[Start Provided information]
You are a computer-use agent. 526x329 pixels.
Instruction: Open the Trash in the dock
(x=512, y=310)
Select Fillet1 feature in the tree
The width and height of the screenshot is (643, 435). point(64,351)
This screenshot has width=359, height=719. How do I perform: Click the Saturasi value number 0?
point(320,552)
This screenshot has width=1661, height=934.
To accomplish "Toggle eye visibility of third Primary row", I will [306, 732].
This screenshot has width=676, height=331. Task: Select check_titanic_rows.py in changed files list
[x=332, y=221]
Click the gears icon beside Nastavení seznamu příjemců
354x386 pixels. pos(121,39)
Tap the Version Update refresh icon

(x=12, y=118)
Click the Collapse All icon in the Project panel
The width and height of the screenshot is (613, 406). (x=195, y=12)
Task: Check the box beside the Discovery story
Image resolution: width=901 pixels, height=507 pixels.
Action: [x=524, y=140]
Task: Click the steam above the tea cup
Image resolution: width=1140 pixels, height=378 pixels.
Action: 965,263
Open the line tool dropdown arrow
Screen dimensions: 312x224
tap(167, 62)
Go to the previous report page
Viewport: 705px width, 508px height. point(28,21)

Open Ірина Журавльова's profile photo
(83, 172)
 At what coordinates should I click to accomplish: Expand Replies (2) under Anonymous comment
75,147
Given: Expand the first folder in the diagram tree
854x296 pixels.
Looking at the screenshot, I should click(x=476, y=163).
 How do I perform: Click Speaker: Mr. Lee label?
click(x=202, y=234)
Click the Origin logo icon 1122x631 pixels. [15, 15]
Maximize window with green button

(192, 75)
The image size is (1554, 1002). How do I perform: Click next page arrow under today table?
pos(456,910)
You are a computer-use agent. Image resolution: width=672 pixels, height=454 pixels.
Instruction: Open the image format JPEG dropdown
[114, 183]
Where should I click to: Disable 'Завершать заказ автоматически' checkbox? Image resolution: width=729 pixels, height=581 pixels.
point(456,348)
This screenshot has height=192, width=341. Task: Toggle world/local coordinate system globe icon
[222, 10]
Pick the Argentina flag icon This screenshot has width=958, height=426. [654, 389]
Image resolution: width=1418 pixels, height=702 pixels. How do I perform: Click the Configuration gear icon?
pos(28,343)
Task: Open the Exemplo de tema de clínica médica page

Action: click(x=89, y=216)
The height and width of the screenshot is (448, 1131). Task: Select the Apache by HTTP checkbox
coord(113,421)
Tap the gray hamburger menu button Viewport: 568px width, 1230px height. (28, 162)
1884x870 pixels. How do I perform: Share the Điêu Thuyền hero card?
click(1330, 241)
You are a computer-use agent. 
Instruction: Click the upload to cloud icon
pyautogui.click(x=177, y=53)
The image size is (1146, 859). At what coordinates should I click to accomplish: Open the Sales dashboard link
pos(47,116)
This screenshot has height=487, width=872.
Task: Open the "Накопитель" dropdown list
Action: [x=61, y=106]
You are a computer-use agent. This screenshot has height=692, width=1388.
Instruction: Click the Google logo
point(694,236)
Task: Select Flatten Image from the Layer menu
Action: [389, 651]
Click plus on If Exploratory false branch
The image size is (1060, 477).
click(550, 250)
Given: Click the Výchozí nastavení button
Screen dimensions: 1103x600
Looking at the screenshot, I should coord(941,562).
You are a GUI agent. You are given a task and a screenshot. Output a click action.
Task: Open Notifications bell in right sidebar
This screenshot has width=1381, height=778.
[End Provided information]
Requirement:
Copy all of the records above verbatim.

Right answer:
You are a computer-use agent. 526x329 pixels.
Instruction: Open the Trash in the dock
(x=512, y=310)
Select Fillet1 feature in the tree
The width and height of the screenshot is (643, 435). point(64,351)
This screenshot has width=359, height=719. How do I perform: Click the Saturasi value number 0?
point(320,552)
This screenshot has width=1661, height=934.
To accomplish "Toggle eye visibility of third Primary row", I will [306, 732].
This screenshot has width=676, height=331. Task: Select check_titanic_rows.py in changed files list
[x=332, y=221]
Click the gears icon beside Nastavení seznamu příjemců
354x386 pixels. pos(121,39)
Tap the Version Update refresh icon

(x=12, y=118)
Click the Collapse All icon in the Project panel
The width and height of the screenshot is (613, 406). (x=195, y=12)
Task: Check the box beside the Discovery story
Image resolution: width=901 pixels, height=507 pixels.
Action: [x=524, y=140]
Task: Click the steam above the tea cup
Image resolution: width=1140 pixels, height=378 pixels.
Action: 965,263
Open the line tool dropdown arrow
Screen dimensions: 312x224
tap(167, 62)
Go to the previous report page
Viewport: 705px width, 508px height. point(28,21)

Open Ірина Журавльова's profile photo
(83, 172)
 At what coordinates should I click to accomplish: Expand Replies (2) under Anonymous comment
75,147
Given: Expand the first folder in the diagram tree
854x296 pixels.
Looking at the screenshot, I should click(x=476, y=163).
 How do I perform: Click Speaker: Mr. Lee label?
click(x=202, y=234)
Click the Origin logo icon 1122x631 pixels. [15, 15]
Maximize window with green button

(192, 75)
The image size is (1554, 1002). How do I perform: Click next page arrow under today table?
pos(456,910)
You are a computer-use agent. Image resolution: width=672 pixels, height=454 pixels.
Instruction: Open the image format JPEG dropdown
[114, 183]
Where should I click to: Disable 'Завершать заказ автоматически' checkbox? Image resolution: width=729 pixels, height=581 pixels.
point(456,348)
This screenshot has height=192, width=341. Task: Toggle world/local coordinate system globe icon
[222, 10]
Pick the Argentina flag icon This screenshot has width=958, height=426. [654, 389]
Image resolution: width=1418 pixels, height=702 pixels. How do I perform: Click the Configuration gear icon?
pos(28,343)
Task: Open the Exemplo de tema de clínica médica page

Action: click(x=89, y=216)
The height and width of the screenshot is (448, 1131). Task: Select the Apache by HTTP checkbox
coord(113,421)
Tap the gray hamburger menu button Viewport: 568px width, 1230px height. (28, 162)
1884x870 pixels. How do I perform: Share the Điêu Thuyền hero card?
click(1330, 241)
You are a computer-use agent. 
Instruction: Click the upload to cloud icon
pyautogui.click(x=177, y=53)
The image size is (1146, 859). At what coordinates should I click to accomplish: Open the Sales dashboard link
pos(47,116)
This screenshot has height=487, width=872.
Task: Open the "Накопитель" dropdown list
Action: [x=61, y=106]
You are a computer-use agent. This screenshot has height=692, width=1388.
Instruction: Click the Google logo
point(694,236)
Task: Select Flatten Image from the Layer menu
Action: [389, 651]
Click plus on If Exploratory false branch
The image size is (1060, 477).
click(550, 250)
Given: Click the Výchozí nastavení button
Screen dimensions: 1103x600
Looking at the screenshot, I should coord(941,562).
You are a GUI agent. You are given a task and a screenshot. Output a click action.
Task: Open Notifications bell in right sidebar
This screenshot has width=1381, height=778.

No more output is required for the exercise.